While the phenotype is the desired end result of breeding, variation associated with differences in expression, genotype-by-environment interaction and non-additive or epistatic genetic variability necessitates large, costly and time-consuming and field trials for trees with traits of interest (Haines 1999; Yanchuk 2001). Mendelian inheritance and our increasing ability to understand and target specific genes have enabled the development of marker-aided selection to complement traditional breeding (Haines 1994; Campbell et al. 2003).
This technique has been used with tremendous success in agricultural crop breeding for various genes and traits over the past two decades, and is increasing in importance as more comprehensive genetic maps, and the locations of QTLs on those maps, are developed for each species. If marker-assisted selection can be used to characterize and select tree genotypes, substantial cost savings may be realized by a much shorter breeding cycle (i.e., more rapid turnover between generations) (Haines 1994; Sedjo 1999). Although based on tools developed using markers, it requires the use of material of known pedigree and integrates the study of specific structural, functional and morphological attributes of species’ genomes. Although this work is experimental at this stage, several studies in both developed and developing on hardwoods and softwoods are underway. Exact account of these studies and their state-of-the-art are sketchy due to their mixed funding nature (i.e., public and private).
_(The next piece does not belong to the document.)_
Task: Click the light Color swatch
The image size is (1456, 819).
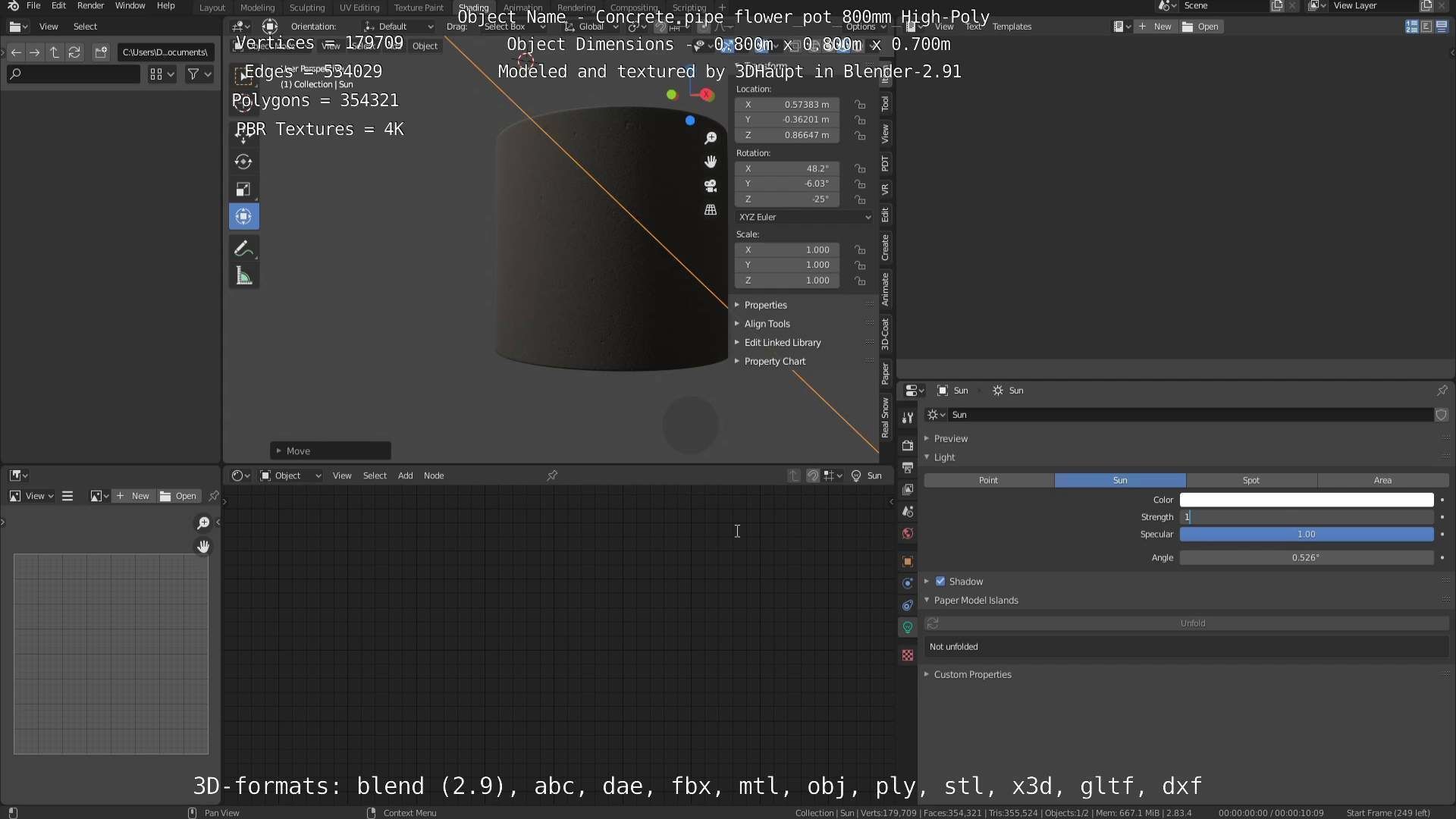Action: [x=1306, y=500]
Research and the potential for deployment of genetically modified trees have caused widespread public concern. Regulatory agencies have called for more research on gene flow, likelihood of horizontal and vertical gene transfer via escapes, hybridization and introgression, and a range of ecological impacts of transgenic material in the field (Owusu 1999; Johnson and Kirby 2001; Pew Initiative 2001; Gartland et al. 2002; Anonymous 2003). Concerns around transgenic trees share similarities with agricultural crops, but while the latter are grown and used for research and consumer products throughout many developed and developing nations, transforming trees has only recently begun, and is currently only at the experimental stage. In the laboratory, transformation has been achieved using ballistics and Agrobacterium species for three conifer and ten hardwood genera of commercial importance. Specific genes and regions, primarily conferring insect or disease resistance, sterility, and wood quality attributes, have been the focus of nearly all of the research (Pilate et al. 2002; Campbell et al. 2003). Some promoter and marker genes have also been tested. In some regions, pulp and paper processing has achieved dramatic reductions in the amount of highly toxic chlorine and other chemicals by employing enzymes genetically modified to digest lignin (Ellis et al. 2001; Pilate et al 2002; Campbell et al. 2003). The use of genetic engineering during industrial processing does not currently appear to cause public concern, especially when the outcome includes substantial environmental benefits. Accurate account of this type of work is very difficult to document since the majority of work is being conducted by the private sector and its associated growing negative publicity.